Nochmal zum Pudel:
Der war zwar früher ein Jagdhund, aber ganz konkret war er ein Apportierhund. Also keine Rasse, die auf selbstständiges Aufspüren, Hetzen und Töten von Wild hin selektiert wurde, sondern auf die enge Zusammenarbeit mit dem Menschen, die zum Apportieren von totem Wild zu Wasser und zu Lande erforderlich ist. (Was natürlich "unerwünschten" Jagdtrieb nicht ausschließt.)
Ebenso wie bei den Retrievern war hier eine sehr viel einfachere Ausgangsposition für die Umstellung zum Begleithund gegeben als bei vielen anderen Jagdhundrassen.
Außerdem zog sich diese Umstellung der Zucht über einen längeren Zeitraum hin. Zu Zeiten von Wilhelm Busch war der Pudel schon lange als Begleithund bei Nichtjägern etabliert. Davor auch schon zB als Begleiter von Studenten bekannt und beliebt, oder im Schaugewerbe als Trickhund.
Was
@Helfstyna allgemein über Selektion und das Schicksal von Hunden sagt, die nicht so waren wie erwartet, trifft natürlich auch für Pudel zu.
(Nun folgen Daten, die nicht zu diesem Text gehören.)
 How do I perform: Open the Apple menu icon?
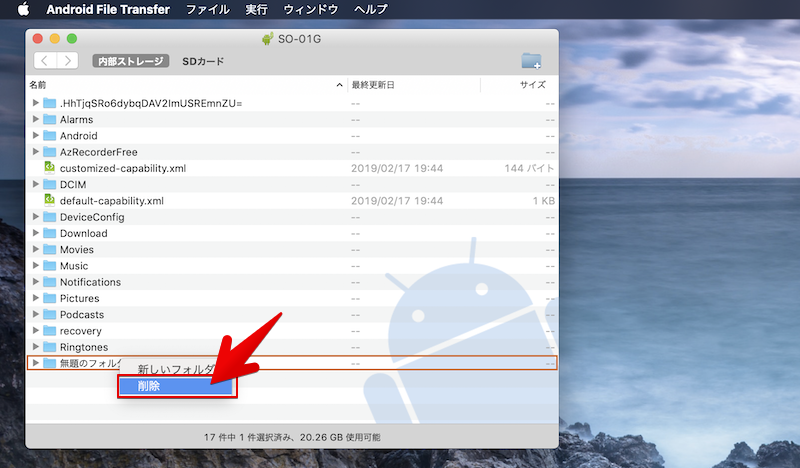(x=22, y=9)
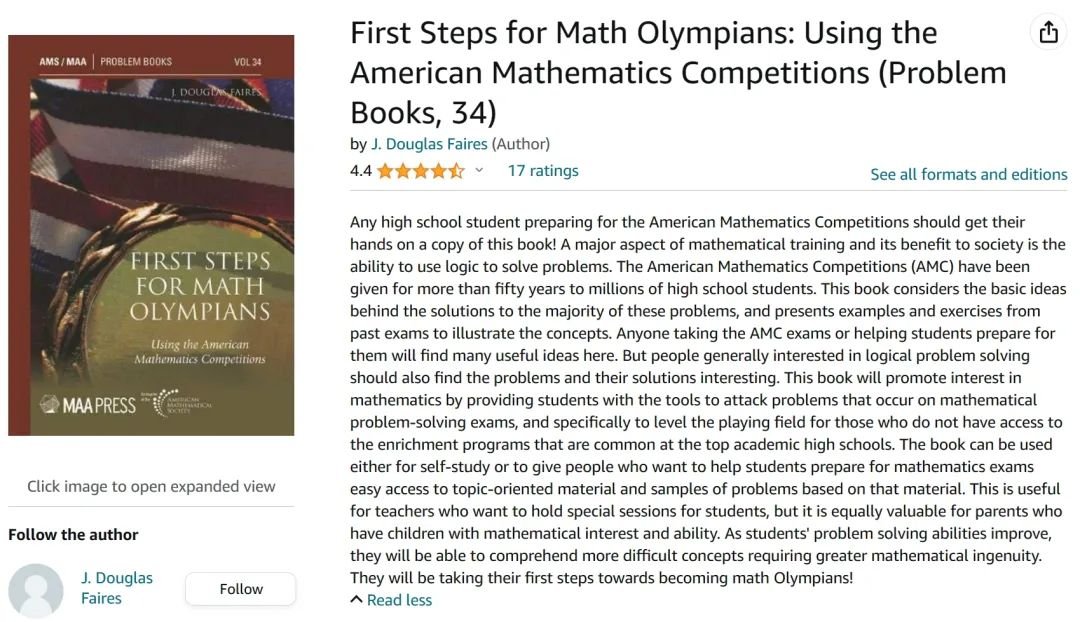Click the 4.4 star rating icons
Screen dimensions: 1080x622
[421, 171]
Wobei die Eigenschaften des Pudels wie gesagt einen Begleithund schon von Ursprung her nicht im Wege stehen.
Zur Zeit der Gründung von Rasseklubs, Hundeschauen und Stammbäumen war der Pudel also bereits ein Begleithund. Wobei hier der Großpudel klar im Vordergrund steht.
Die kleineren Schläge folgten später und je kleiner, desto mehr entstanden sie nicht allein aus dem Großpudel heraus, sondern durch Einkreuzung von kleinen wuscheligen oder langhaarigen Bichonrassen wie Malteser & Co. Dieser Einfluß läßt sich an historischen Abbildungen der ersten Zwergpudel noch gut erkennen. Die kleinen Begleithunderassen mit ihrer langen Tradition haben sicher ihren Teil dazu beigetragen, daß die Pudel als anpassungsfähige Begleithunde beliebt wurden.
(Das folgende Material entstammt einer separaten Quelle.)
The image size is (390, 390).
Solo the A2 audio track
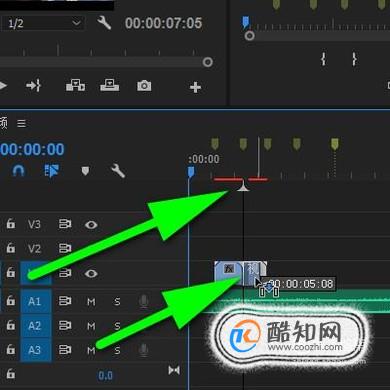[x=117, y=326]
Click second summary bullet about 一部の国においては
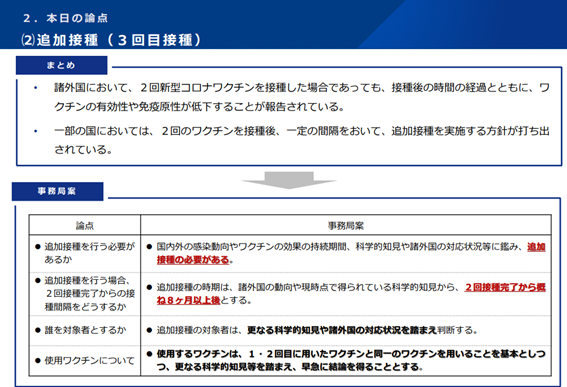Image resolution: width=567 pixels, height=387 pixels. point(302,140)
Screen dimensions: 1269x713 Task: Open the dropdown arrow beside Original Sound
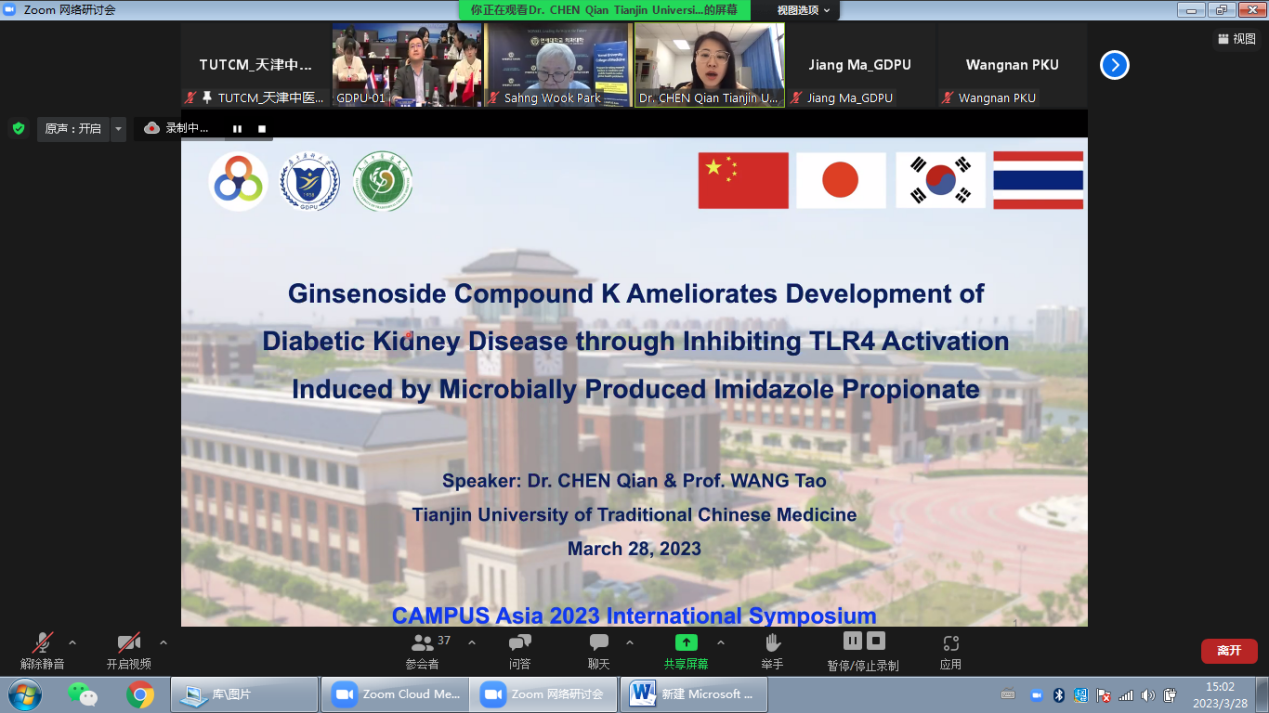(118, 128)
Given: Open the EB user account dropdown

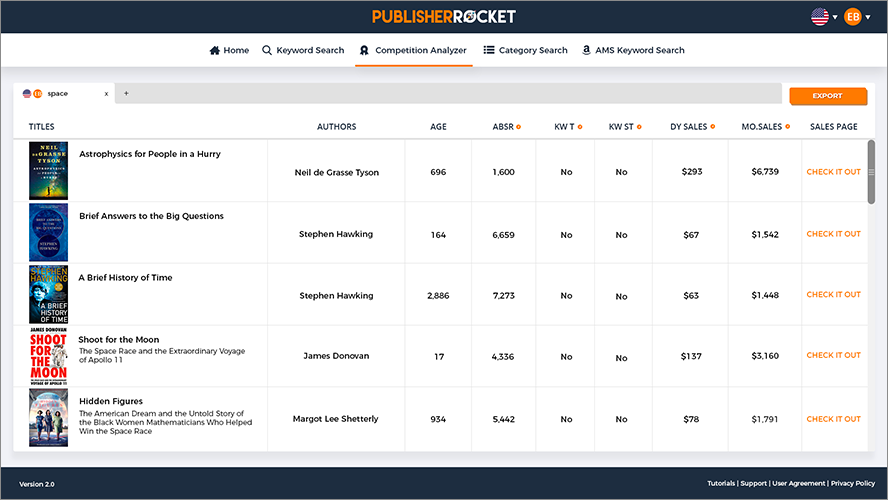Looking at the screenshot, I should [x=857, y=16].
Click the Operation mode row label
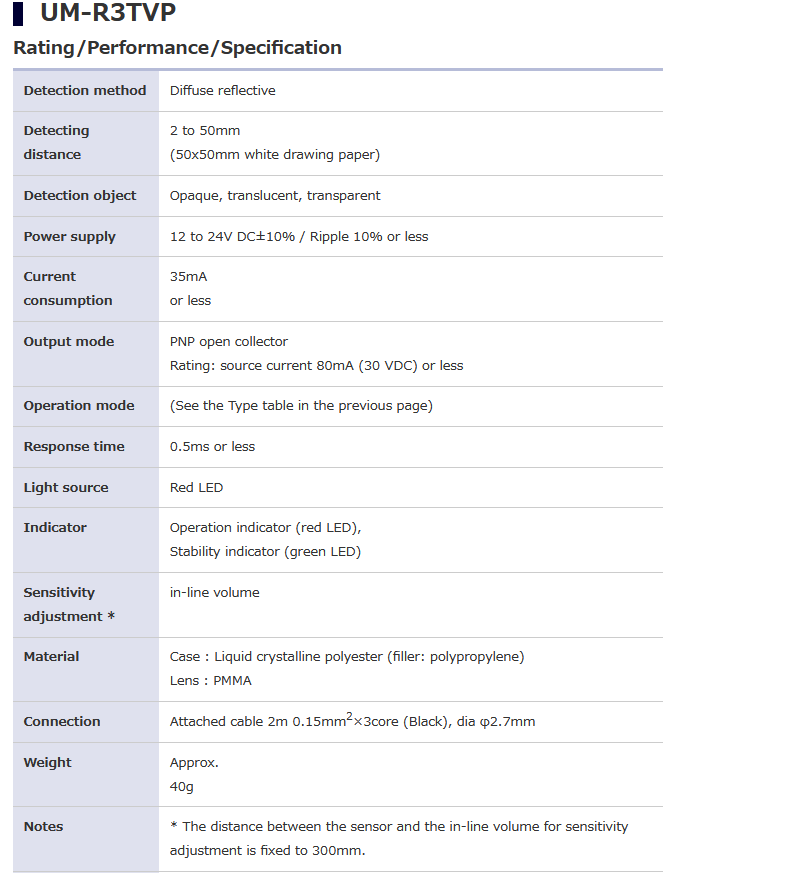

Was Brehm in seinem Thierleben (1900) über den Pudel sagt, ist nicht nur aus rassehistorischer Sicht interessant und unterhaltsam, sondern wirft auch ein Licht auf die damalige Haltung von Begleithunden. Wenn er zB lobend erwähnt, daß Pudel aus stundenweiter Entfernung nach Hause finden, dann schließe ich daraus, daß man anders als heute recht entspannt damit umging, wenn der Hund mal abgängig war.
Insofern war vermutlich sogar eine größere Toleranz gegeben, wenn ein Pudel jagdlich interessiert war oder Eindringlinge biß oder sonstige Eigenschaften zeigte, die man heute nicht toleriert, weil allgemein extreme Anpassung von Hunden erwartet wird.